● HOW TO COMPLETE THIS TASK:
Look through the data below. Pick out the lines holding the string "will".

● Stored records:
################
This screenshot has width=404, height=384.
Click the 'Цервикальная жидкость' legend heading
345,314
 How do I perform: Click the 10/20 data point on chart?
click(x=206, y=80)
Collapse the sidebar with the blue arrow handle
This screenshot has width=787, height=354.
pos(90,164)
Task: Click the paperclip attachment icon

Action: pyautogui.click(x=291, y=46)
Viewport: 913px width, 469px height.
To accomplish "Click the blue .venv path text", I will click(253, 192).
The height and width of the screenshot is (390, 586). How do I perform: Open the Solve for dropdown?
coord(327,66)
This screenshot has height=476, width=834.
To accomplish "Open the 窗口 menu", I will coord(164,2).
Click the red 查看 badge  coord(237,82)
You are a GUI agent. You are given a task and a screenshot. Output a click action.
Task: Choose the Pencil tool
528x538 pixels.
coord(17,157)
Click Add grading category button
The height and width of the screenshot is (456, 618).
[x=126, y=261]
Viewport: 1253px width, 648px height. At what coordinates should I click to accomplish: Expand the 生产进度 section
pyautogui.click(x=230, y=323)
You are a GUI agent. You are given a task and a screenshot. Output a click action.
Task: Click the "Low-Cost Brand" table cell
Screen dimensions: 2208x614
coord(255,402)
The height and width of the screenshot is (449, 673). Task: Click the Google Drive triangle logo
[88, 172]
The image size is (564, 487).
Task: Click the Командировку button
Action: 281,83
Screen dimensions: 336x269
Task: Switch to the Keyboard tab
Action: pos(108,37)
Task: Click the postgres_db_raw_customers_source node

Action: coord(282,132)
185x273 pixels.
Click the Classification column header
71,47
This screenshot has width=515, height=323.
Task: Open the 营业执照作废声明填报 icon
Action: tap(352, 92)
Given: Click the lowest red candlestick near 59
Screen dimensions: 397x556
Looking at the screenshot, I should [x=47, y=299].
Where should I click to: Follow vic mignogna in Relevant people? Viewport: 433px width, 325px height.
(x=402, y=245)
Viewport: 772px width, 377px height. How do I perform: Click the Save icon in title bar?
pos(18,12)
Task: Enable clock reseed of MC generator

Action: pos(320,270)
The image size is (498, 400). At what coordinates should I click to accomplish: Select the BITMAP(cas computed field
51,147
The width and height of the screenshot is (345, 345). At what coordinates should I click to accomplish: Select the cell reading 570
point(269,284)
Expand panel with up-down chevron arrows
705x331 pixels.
################
● YOUR SOLUTION:
To accomplish "Click the blue .venv path text", I will click(253, 192).
To accomplish "Open the 窗口 menu", I will coord(164,2).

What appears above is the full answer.